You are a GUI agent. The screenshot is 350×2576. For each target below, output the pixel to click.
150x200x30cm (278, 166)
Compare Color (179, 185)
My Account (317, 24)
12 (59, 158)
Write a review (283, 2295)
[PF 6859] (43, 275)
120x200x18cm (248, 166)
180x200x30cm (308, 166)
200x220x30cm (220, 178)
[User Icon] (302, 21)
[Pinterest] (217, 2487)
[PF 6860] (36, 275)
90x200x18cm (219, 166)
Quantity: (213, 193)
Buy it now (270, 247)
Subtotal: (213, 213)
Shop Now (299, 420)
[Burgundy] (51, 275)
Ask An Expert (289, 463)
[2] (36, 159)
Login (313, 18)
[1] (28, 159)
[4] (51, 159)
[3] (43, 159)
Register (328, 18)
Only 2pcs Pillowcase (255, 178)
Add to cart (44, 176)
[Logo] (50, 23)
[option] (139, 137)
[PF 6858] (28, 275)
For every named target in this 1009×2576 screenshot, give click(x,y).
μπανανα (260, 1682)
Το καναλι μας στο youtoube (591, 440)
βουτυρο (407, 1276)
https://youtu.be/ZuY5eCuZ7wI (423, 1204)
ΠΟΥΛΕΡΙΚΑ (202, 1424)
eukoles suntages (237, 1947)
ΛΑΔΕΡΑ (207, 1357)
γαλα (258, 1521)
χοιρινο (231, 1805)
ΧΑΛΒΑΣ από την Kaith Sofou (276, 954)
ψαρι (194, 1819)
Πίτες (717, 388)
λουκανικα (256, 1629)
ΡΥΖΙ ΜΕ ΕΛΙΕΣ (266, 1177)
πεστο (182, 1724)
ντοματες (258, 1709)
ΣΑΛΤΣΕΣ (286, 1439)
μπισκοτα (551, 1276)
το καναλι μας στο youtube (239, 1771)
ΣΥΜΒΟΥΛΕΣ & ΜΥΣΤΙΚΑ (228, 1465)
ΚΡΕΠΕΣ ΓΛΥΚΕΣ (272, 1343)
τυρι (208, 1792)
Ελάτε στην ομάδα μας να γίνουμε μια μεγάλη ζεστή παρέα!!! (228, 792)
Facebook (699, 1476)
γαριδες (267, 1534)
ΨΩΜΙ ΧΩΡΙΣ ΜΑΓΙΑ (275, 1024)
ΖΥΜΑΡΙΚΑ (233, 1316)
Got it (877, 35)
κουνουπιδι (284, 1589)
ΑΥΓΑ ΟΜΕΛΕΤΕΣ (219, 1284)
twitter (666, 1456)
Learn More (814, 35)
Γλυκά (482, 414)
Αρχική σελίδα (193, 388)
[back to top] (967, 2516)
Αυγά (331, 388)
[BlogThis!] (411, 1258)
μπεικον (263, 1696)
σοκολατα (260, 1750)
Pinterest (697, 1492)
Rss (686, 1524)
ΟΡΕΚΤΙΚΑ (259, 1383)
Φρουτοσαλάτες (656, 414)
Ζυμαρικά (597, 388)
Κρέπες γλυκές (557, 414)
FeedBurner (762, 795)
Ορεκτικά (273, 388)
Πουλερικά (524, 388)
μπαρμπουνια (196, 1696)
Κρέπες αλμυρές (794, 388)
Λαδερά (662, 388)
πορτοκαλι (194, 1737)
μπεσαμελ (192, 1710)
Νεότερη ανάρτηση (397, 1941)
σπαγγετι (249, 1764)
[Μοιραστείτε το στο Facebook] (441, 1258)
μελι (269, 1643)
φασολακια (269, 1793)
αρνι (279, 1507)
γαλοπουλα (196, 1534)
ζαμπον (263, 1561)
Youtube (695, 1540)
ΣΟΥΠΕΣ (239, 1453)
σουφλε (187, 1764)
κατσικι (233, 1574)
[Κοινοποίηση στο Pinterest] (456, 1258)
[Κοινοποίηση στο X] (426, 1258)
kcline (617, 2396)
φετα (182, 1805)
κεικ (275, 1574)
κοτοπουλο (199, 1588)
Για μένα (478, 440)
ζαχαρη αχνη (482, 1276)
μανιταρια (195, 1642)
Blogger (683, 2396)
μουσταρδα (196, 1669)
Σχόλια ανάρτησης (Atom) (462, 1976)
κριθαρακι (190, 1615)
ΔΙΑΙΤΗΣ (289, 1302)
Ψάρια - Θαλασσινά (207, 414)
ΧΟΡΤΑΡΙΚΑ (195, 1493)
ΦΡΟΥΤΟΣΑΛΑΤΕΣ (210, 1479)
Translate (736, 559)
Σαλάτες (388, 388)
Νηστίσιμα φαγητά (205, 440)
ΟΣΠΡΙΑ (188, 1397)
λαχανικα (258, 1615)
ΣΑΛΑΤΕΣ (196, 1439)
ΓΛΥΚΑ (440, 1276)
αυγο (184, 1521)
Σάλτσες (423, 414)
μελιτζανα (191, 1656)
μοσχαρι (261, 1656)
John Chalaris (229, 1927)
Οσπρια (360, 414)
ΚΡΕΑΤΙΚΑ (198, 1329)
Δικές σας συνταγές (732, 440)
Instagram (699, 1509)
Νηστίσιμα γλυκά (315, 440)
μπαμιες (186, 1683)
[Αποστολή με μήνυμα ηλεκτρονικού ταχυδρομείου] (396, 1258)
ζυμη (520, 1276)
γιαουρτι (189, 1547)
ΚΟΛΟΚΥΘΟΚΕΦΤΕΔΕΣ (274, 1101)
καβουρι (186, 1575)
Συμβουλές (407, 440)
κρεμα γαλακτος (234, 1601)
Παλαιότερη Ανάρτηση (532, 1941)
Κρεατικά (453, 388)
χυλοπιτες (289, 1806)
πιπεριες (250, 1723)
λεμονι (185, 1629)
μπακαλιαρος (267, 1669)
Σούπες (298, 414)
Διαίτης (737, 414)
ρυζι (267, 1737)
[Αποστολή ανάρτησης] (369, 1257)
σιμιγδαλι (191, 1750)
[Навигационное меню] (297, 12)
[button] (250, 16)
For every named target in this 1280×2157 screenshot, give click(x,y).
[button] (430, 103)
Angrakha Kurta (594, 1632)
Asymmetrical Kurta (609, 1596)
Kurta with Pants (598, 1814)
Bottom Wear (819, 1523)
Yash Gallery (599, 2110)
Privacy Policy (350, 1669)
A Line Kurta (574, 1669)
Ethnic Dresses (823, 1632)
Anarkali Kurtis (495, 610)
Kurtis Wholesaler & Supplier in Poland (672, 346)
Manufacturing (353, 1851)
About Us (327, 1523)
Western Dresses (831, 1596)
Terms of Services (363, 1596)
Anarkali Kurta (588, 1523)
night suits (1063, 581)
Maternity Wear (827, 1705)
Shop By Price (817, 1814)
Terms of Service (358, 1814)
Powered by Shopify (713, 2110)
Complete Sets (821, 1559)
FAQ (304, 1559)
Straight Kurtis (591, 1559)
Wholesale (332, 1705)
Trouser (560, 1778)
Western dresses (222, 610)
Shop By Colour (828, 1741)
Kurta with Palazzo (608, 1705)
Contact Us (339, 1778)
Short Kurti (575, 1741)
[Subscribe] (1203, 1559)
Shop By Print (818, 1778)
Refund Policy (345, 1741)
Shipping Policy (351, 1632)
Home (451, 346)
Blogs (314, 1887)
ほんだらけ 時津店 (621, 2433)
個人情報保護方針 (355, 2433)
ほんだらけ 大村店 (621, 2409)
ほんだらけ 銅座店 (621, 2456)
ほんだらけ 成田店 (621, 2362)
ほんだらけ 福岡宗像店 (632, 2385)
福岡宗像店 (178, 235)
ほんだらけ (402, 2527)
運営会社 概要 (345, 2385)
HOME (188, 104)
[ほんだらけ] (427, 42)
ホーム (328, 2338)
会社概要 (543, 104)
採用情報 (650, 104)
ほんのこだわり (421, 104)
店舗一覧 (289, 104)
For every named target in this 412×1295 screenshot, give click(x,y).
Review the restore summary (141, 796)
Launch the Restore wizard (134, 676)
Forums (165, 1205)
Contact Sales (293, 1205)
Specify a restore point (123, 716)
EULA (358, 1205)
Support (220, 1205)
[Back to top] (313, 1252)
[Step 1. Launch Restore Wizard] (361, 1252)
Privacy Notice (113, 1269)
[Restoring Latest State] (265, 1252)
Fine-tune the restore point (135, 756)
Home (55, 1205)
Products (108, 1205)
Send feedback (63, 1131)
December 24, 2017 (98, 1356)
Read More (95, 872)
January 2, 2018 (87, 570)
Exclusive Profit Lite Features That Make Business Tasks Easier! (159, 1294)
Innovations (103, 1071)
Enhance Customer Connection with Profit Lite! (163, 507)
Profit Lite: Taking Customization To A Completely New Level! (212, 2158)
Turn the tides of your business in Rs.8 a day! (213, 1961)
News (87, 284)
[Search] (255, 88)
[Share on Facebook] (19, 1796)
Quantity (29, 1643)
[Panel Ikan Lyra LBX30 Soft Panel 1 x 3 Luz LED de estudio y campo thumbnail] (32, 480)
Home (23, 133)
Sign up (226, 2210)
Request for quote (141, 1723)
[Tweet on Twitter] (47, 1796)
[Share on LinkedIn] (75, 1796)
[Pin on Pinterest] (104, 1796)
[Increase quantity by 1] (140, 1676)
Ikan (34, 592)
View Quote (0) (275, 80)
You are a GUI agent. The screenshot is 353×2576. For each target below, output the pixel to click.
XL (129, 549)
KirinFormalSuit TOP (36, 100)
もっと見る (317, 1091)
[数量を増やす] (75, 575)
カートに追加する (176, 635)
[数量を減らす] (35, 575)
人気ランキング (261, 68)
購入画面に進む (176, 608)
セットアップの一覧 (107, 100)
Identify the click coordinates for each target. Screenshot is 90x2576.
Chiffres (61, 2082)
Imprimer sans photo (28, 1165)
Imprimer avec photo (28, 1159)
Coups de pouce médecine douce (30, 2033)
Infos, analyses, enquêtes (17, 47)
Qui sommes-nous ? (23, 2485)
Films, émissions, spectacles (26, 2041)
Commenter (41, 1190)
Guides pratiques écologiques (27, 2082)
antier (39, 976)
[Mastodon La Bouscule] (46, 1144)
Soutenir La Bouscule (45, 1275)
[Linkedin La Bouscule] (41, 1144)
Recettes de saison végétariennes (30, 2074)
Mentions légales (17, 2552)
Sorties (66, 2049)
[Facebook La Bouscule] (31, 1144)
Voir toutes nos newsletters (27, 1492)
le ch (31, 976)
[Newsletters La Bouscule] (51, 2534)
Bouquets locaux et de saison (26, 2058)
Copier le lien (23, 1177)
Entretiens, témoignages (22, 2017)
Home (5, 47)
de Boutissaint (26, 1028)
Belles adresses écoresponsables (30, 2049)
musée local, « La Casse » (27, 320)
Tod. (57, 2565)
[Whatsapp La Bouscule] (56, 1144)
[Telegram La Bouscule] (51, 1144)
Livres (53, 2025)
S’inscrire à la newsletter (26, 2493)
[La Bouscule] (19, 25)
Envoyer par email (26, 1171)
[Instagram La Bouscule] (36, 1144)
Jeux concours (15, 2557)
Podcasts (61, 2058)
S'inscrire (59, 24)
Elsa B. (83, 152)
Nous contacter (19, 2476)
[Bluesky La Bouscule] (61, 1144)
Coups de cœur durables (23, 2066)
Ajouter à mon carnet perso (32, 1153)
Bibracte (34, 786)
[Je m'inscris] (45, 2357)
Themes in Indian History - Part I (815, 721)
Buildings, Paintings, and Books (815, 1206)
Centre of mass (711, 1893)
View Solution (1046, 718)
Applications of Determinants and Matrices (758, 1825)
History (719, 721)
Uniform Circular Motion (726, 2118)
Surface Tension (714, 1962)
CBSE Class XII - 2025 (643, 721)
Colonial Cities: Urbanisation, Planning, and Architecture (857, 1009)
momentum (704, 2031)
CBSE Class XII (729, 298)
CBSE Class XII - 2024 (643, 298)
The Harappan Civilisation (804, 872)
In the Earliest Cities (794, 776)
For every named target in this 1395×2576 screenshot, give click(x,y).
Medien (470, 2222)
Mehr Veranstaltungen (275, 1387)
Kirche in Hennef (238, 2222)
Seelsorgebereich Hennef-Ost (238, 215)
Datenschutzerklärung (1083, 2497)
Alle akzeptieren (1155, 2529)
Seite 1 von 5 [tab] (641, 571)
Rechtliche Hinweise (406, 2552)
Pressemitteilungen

# # # # #

Your task is to write out, exactly, the line that contains "CBSE Class XII - 2025 (643, 721)" and each line after it to the end of the data, with no other lines.

_Result of the task_
CBSE Class XII - 2025 (643, 721)
Colonial Cities: Urbanisation, Planning, and Architecture (857, 1009)
momentum (704, 2031)
CBSE Class XII (729, 298)
CBSE Class XII - 2024 (643, 298)
The Harappan Civilisation (804, 872)
In the Earliest Cities (794, 776)
For every named target in this 1395×2576 screenshot, give click(x,y).
Medien (470, 2222)
Mehr Veranstaltungen (275, 1387)
Kirche in Hennef (238, 2222)
Seelsorgebereich Hennef-Ost (238, 215)
Datenschutzerklärung (1083, 2497)
Alle akzeptieren (1155, 2529)
Seite 1 von 5 [tab] (641, 571)
Rechtliche Hinweise (406, 2552)
Pressemitteilungen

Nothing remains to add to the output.